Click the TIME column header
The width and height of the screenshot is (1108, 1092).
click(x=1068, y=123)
━━━━━━━━━━━━━━━━━━━━
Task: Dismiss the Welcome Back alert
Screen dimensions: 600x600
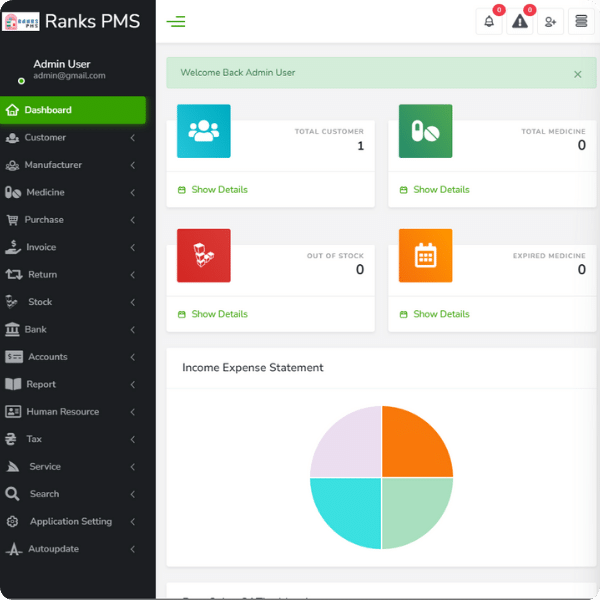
━━━━━━━━━━━━━━━━━━━━
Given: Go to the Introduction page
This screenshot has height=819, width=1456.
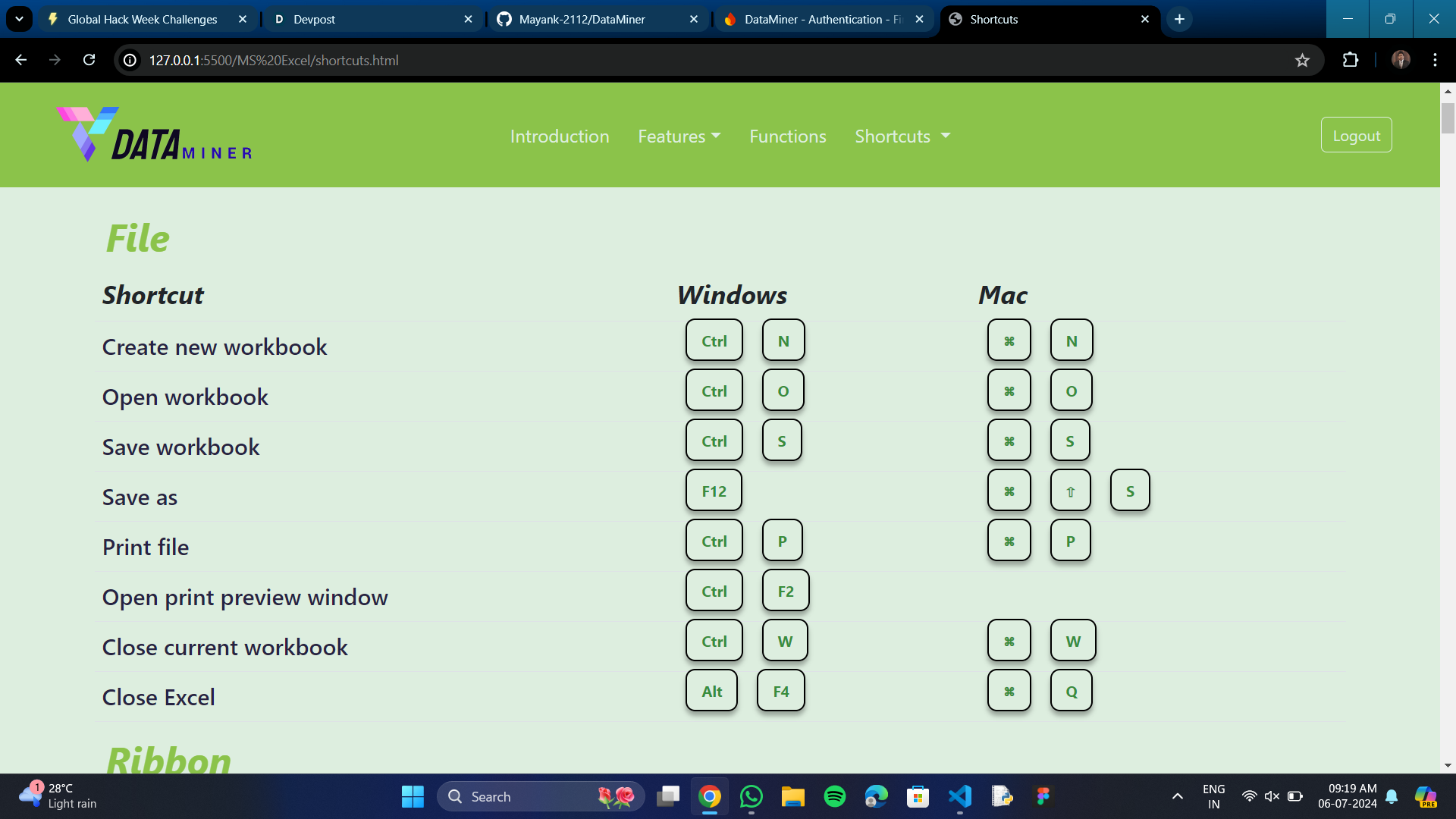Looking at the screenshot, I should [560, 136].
━━━━━━━━━━━━━━━━━━━━
DIRECTION:
Please repeat the lines starting at the one that contains "Given: Go to the Introduction page" and ending at the one that contains "Looking at the". Leave the pictures out of your answer.

COMPLETED TASK:
Given: Go to the Introduction page
This screenshot has height=819, width=1456.
Looking at the screenshot, I should [560, 136].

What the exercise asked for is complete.